(DATA UNDER STUDY begins)

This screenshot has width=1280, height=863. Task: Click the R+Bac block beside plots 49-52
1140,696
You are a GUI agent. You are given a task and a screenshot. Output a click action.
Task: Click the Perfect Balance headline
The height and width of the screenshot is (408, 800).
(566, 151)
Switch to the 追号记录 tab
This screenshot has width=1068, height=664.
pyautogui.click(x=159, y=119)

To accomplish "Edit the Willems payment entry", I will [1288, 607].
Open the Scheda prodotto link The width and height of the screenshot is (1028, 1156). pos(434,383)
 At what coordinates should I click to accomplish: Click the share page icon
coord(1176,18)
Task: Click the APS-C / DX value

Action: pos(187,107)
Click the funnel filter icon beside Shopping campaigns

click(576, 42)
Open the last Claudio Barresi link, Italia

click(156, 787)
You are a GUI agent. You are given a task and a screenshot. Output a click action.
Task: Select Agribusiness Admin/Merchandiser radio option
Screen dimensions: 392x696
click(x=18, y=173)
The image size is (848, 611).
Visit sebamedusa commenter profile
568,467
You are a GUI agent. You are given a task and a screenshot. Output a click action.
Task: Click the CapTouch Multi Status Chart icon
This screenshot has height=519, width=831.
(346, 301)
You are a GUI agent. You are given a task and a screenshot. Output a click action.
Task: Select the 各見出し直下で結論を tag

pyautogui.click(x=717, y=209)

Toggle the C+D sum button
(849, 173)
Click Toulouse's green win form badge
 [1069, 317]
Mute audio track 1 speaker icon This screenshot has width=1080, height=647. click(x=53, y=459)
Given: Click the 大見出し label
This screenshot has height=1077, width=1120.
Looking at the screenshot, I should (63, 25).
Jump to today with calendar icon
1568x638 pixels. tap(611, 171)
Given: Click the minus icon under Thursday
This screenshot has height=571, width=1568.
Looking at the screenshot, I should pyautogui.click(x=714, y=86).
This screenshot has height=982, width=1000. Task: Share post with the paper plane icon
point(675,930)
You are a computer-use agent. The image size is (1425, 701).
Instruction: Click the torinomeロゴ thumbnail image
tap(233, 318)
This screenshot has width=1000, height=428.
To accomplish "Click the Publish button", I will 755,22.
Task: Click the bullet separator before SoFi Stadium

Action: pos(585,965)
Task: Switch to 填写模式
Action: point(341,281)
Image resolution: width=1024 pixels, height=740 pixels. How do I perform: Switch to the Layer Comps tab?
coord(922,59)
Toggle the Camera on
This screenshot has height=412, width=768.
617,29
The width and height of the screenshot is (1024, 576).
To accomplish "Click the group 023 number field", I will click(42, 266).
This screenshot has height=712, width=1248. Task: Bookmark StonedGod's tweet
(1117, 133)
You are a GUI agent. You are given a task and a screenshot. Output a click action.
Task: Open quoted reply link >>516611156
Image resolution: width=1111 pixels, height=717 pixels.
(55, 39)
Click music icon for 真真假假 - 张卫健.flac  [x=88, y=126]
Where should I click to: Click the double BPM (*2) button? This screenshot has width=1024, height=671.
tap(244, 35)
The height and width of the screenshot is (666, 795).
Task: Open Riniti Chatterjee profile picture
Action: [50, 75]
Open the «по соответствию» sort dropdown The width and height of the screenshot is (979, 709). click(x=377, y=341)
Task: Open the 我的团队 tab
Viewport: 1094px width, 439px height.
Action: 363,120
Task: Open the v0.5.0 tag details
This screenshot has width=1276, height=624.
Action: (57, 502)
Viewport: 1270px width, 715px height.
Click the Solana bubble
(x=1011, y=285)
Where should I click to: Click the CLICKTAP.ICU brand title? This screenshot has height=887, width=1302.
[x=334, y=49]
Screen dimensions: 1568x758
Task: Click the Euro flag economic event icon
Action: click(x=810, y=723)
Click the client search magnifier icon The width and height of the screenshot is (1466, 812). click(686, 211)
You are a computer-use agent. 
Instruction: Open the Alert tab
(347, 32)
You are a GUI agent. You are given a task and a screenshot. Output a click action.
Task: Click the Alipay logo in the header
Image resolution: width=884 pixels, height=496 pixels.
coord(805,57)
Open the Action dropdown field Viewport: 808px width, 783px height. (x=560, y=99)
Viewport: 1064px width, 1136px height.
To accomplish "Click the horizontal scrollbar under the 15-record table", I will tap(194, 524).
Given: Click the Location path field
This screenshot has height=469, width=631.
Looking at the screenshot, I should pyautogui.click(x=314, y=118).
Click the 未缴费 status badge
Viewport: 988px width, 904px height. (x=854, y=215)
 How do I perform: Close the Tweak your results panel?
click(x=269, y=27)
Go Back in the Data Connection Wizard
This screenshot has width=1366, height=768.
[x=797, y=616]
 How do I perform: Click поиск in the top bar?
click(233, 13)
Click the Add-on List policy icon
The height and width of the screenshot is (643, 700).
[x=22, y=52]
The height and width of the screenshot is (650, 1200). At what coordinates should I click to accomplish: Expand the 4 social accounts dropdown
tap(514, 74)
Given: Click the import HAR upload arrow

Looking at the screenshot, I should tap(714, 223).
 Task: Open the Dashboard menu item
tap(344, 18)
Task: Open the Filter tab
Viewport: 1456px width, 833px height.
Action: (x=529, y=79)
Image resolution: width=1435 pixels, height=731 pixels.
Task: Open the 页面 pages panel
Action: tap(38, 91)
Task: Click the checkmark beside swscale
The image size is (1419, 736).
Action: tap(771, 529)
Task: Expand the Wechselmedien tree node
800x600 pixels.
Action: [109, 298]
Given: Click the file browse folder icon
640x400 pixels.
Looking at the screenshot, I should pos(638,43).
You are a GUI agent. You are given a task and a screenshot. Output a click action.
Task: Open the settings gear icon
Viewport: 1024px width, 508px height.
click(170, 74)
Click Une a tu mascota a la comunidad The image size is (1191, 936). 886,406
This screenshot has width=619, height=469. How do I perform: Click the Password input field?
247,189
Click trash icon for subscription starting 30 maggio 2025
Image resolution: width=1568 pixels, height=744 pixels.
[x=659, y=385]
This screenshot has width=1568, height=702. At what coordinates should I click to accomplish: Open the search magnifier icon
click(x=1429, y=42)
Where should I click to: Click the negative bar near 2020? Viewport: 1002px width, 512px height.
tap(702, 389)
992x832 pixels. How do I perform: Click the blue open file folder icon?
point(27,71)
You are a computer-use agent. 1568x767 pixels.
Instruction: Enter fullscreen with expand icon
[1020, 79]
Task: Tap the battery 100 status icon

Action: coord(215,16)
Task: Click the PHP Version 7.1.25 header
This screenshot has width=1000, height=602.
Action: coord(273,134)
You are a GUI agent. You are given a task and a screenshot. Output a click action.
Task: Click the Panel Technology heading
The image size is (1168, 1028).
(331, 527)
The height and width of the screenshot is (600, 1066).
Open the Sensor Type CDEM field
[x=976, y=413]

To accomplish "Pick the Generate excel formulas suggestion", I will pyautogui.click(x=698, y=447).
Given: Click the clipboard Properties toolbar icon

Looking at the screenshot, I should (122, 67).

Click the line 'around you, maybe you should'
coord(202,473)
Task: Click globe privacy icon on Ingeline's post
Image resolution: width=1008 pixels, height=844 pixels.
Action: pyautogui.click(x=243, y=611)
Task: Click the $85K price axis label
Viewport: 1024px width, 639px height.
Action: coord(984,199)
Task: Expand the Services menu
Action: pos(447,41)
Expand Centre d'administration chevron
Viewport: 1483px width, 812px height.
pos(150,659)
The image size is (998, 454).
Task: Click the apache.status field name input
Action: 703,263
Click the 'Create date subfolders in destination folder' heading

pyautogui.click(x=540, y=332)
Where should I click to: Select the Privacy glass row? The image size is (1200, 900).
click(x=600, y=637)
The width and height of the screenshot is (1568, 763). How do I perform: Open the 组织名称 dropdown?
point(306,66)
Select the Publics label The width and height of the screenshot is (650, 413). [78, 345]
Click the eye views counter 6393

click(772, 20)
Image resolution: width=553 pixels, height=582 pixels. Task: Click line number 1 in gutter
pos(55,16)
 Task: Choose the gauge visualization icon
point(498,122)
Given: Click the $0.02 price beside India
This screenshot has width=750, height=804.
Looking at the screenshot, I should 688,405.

(DATA UNDER STUDY ends)

YOUR TASK: Beginning with the opening line above, retype the records exactly through the line with "The image size is (848, 611).", both ends included.

WRITTEN SOLUTION:
This screenshot has width=1280, height=863. Task: Click the R+Bac block beside plots 49-52
1140,696
You are a GUI agent. You are given a task and a screenshot. Output a click action.
Task: Click the Perfect Balance headline
The height and width of the screenshot is (408, 800).
(566, 151)
Switch to the 追号记录 tab
This screenshot has width=1068, height=664.
pyautogui.click(x=159, y=119)

To accomplish "Edit the Willems payment entry", I will [1288, 607].
Open the Scheda prodotto link The width and height of the screenshot is (1028, 1156). pos(434,383)
 At what coordinates should I click to accomplish: Click the share page icon
coord(1176,18)
Task: Click the APS-C / DX value

Action: pos(187,107)
Click the funnel filter icon beside Shopping campaigns

click(576, 42)
Open the last Claudio Barresi link, Italia

click(156, 787)
You are a GUI agent. You are given a task and a screenshot. Output a click action.
Task: Select Agribusiness Admin/Merchandiser radio option
Screen dimensions: 392x696
click(x=18, y=173)
The image size is (848, 611).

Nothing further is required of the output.